Text:
• • • •

Humor columnist and firefighter; sometimes my two worlds collide

imageAs some of you know, in addition to being a humor columnist, I’m also a volunteer firefighter. I don’t write much about that aspect of my life because I don’t encounter many humorous situations when we roll onto a scene. About half of what we do involves MVAs (motor vehicle accidents), from fender benders to multi-car fatals. Because we get a lot of tourists here, most of the situations we encounter don’t involve people we know. But living in a smaller town, you know the possibility exists every time your pager goes off. It just goes with the territory.

At 3 a.m. this morning, we were tapped out for a single car accident into a ravine with two people involved: one out and essentially unhurt, the other deceased. Upon our arrival, I recognized the truck and, minutes later, confirmed that the young man underneath was the son of a family I know. Wonderful people. Loving people. People whose world had just fallen off its axis. The father, who always greets me with a handshake from behind the meat counter at our supermarket, was understandably in hysterics.

• • • •

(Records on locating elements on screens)
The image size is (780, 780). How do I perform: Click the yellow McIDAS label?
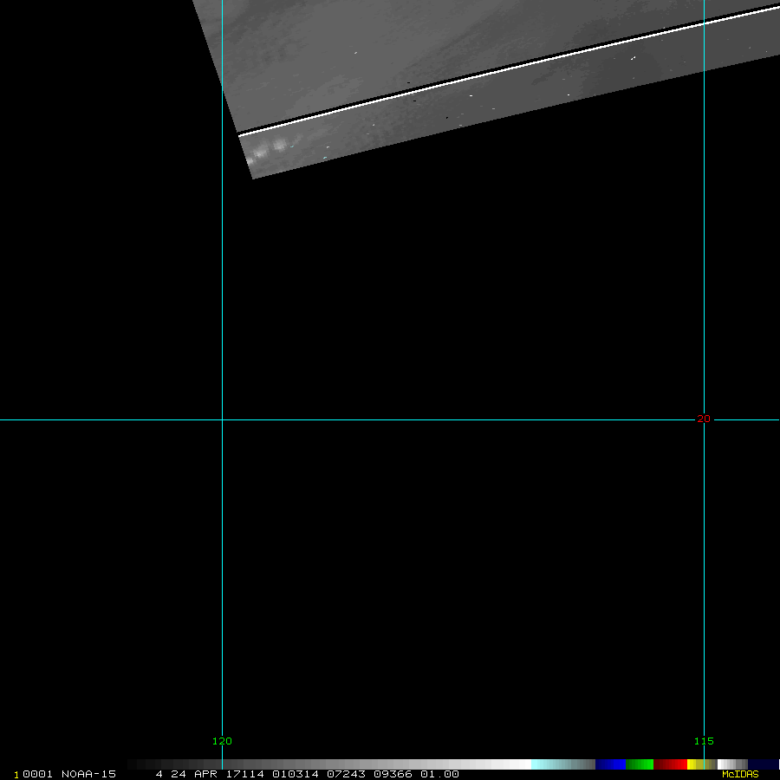pos(739,774)
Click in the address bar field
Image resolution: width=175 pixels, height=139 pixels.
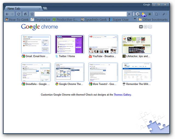coord(81,14)
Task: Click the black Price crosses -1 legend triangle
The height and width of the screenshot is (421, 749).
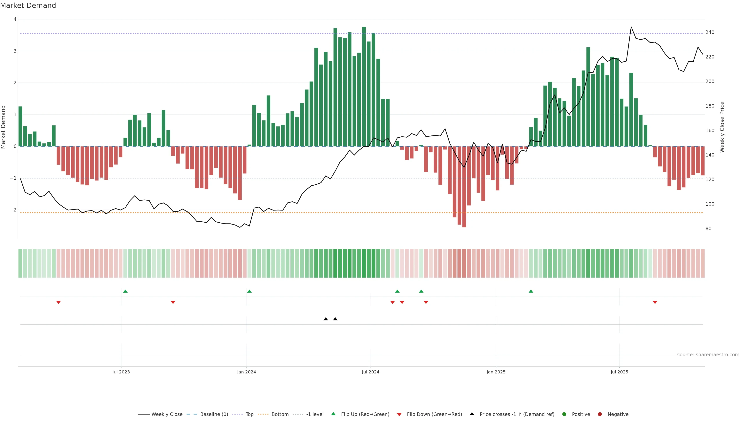Action: (472, 414)

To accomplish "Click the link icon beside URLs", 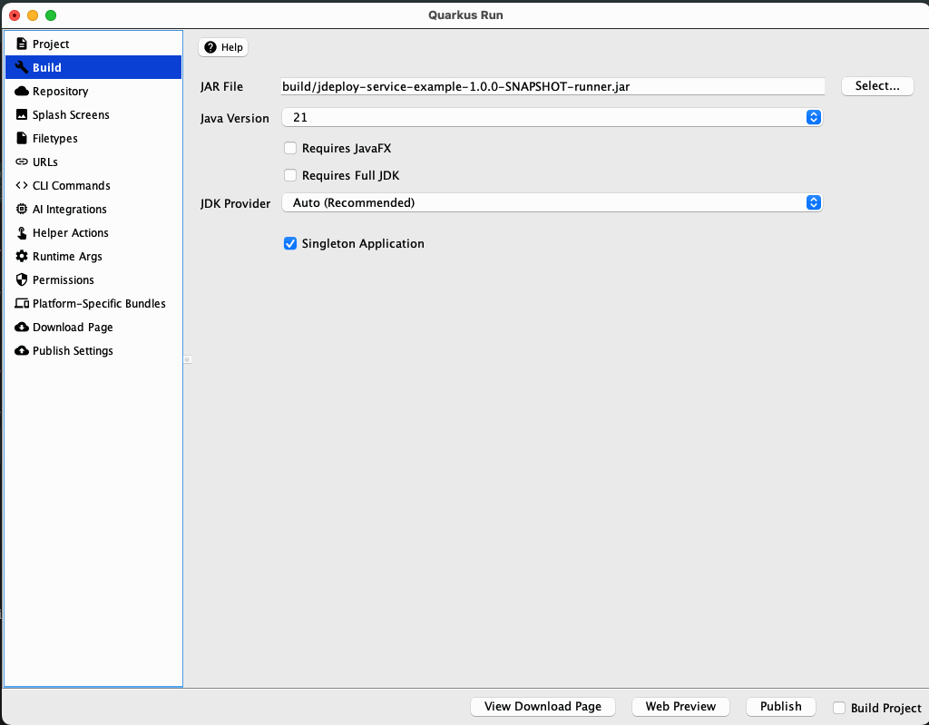I will [x=23, y=162].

• • • •

Written exercise 1:
Answer these questions using the column about being a humor columnist and firefighter:
(a) About what share of the department's calls involve motor vehicle accidents?
(b) At what time was the crew called out to the single car accident?
(c) Where does the father usually greet the writer with a handshake?
Written exercise 2:
Return the passage of the column from "imageAs some of" to "with the territory.".

Full answer 1:
(a) About half.
(b) At 3 a.m.
(c) From behind the meat counter at the supermarket.

Full answer 2:
imageAs some of you know, in addition to being a humor columnist, I’m also a volunteer firefighter. I don’t write much about that aspect of my life because I don’t encounter many humorous situations when we roll onto a scene. About half of what we do involves MVAs (motor vehicle accidents), from fender benders to multi-car fatals. Because we get a lot of tourists here, most of the situations we encounter don’t involve people we know. But living in a smaller town, you know the possibility exists every time your pager goes off. It just goes with the territory.